So Wikileaks founder Julian Assange is finally on his way to Sweden to face accusations of sexual misconduct, including rape, against two Swedish women. Or is he?
Britain’s Supreme Court ruled on Wednesday that Sweden’s request for Assange’s extradition had been made legally. The women’s lawyer in Sweden expressed his satisfaction in an interview with the Swedish daily Svenska Dagbladet.
“It’s hard for me to understand why this has taken so long,” he was quoted as saying. He added that the length of time the extradition was taking had had a totally unnecessary impact on his clients.
Tabloid columnist Eva Franchell, writing in the evening paper Aftonbladet, has little sympathy for Assange.
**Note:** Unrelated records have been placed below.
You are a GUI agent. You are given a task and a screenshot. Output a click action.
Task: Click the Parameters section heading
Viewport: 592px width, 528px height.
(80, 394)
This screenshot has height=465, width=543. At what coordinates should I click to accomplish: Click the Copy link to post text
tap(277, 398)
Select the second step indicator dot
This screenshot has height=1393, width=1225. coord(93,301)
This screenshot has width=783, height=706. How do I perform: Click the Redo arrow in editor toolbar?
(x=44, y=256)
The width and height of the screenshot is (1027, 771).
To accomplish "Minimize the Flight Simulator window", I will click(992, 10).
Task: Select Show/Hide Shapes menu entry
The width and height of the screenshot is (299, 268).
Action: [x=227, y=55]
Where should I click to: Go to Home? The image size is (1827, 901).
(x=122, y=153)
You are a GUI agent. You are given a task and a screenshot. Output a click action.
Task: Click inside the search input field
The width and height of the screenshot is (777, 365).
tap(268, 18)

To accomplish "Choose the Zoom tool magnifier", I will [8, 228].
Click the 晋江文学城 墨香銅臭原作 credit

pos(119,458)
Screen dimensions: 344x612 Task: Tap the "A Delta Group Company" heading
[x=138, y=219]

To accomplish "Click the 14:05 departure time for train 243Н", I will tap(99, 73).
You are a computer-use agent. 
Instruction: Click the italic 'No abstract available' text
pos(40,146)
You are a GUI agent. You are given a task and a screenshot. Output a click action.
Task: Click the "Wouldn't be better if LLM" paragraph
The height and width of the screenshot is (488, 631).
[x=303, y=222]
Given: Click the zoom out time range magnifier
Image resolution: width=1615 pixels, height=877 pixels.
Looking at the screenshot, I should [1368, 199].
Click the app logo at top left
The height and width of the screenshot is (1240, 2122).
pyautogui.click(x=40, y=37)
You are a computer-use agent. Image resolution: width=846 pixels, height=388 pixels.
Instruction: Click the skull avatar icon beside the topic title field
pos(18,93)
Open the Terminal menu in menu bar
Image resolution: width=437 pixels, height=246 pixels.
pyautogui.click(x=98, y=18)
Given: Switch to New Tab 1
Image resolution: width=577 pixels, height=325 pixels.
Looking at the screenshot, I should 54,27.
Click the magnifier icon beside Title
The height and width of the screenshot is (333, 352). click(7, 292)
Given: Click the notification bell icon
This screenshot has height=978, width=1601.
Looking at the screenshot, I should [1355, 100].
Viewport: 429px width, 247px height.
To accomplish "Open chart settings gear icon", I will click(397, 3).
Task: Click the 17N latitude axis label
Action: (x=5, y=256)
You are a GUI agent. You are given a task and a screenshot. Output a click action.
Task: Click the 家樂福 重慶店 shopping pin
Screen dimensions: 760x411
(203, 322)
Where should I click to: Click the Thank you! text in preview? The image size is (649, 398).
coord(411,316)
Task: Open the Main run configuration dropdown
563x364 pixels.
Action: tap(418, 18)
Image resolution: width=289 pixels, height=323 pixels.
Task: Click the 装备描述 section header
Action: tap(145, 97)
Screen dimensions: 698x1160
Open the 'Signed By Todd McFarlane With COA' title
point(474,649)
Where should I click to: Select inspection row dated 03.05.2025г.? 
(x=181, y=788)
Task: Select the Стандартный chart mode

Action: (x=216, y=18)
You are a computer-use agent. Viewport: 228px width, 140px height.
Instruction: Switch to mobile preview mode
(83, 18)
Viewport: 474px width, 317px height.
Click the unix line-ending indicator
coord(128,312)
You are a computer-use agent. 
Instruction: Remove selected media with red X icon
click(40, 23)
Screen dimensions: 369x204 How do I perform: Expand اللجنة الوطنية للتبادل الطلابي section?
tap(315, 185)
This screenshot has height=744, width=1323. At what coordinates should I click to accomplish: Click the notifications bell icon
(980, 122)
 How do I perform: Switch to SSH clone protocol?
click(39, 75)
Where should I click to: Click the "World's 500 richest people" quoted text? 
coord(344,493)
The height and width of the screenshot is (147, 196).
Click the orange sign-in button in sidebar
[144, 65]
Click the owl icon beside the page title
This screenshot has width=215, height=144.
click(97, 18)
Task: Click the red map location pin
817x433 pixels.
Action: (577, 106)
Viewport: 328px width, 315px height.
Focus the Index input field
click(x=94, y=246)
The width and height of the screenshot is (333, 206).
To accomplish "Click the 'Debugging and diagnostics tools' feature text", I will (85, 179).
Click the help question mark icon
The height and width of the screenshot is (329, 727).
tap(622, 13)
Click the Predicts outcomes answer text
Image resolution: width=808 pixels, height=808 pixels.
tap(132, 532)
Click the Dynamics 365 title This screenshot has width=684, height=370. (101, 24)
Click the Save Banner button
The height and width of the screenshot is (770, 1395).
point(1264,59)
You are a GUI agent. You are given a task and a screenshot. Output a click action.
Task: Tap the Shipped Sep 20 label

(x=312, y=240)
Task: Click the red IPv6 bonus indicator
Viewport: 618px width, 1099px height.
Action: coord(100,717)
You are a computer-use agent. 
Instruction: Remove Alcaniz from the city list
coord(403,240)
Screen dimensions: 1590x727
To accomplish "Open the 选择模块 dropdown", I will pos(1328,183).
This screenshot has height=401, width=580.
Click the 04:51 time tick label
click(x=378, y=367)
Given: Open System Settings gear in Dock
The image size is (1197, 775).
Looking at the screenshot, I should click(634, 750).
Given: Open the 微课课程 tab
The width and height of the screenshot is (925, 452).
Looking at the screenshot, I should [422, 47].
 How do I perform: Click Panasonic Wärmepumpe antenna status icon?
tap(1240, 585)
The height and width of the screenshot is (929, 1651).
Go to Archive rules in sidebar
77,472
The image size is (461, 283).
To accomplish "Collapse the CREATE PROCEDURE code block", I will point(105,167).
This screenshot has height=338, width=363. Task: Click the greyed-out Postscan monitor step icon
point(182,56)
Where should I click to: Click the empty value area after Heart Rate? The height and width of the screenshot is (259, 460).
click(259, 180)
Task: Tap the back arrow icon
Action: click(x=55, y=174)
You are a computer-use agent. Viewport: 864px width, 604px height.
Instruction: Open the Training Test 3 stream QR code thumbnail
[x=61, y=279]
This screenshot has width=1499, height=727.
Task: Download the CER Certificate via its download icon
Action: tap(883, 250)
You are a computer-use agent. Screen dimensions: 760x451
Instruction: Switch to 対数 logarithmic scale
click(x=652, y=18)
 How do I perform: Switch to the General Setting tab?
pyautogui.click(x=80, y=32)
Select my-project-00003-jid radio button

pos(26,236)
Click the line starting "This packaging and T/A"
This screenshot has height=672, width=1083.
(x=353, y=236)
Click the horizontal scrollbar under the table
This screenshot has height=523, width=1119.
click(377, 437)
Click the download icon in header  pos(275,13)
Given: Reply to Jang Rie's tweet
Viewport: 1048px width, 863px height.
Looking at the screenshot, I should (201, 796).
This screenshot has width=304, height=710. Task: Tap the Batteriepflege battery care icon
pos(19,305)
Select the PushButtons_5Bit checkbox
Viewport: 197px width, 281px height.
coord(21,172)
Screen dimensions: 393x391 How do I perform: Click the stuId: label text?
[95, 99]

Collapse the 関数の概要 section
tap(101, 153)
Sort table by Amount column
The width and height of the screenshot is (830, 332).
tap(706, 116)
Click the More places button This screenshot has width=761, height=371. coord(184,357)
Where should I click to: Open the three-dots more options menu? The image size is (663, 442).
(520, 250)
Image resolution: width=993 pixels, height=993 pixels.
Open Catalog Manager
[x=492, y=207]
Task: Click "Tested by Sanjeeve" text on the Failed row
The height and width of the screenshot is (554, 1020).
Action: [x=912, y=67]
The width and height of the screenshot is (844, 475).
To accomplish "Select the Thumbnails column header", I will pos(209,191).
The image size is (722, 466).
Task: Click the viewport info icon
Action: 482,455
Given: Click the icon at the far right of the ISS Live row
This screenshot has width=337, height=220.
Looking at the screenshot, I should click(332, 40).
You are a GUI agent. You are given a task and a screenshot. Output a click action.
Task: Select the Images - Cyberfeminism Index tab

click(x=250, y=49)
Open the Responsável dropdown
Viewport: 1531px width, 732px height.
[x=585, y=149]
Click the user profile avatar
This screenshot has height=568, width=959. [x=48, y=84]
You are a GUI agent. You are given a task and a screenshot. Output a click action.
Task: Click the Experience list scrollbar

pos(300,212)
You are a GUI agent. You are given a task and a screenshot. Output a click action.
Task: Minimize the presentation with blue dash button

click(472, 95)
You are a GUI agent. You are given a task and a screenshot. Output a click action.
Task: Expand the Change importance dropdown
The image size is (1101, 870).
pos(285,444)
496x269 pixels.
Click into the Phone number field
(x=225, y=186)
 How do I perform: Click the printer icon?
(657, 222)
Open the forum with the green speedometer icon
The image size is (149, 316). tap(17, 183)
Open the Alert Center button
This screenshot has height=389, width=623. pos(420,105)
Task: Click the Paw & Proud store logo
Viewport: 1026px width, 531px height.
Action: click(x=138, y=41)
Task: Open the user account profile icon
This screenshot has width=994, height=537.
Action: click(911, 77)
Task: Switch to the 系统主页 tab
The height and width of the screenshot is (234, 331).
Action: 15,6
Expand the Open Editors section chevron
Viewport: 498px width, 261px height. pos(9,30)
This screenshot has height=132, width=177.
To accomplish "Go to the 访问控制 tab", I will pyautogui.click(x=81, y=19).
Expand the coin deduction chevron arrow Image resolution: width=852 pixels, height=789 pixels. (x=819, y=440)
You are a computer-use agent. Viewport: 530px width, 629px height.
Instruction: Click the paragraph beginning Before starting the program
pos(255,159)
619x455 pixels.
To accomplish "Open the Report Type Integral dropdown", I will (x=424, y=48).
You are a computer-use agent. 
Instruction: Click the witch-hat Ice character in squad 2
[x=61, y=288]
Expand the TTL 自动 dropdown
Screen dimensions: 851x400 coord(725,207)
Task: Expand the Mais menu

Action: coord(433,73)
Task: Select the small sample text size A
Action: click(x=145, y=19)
There are no new revelations on the Wikileaks website nowadays, she observes, just appeals for money. She deems Assange not a rebel but nothing more than a neo-liberal narcissist who is mostly concerned with himself.
The thing is, it’s still not over. Assange’s lawyers have been given another two weeks, during which time they may still be able to overturn the court’s decision on an arcane point of law. Legal eagles au fait with the Vienna Convention on the Law of Treaties will find chapter and verse at this blog.
So will Assange actually get to his appointment with the Swedish prosecutor? Don’t hold your breath.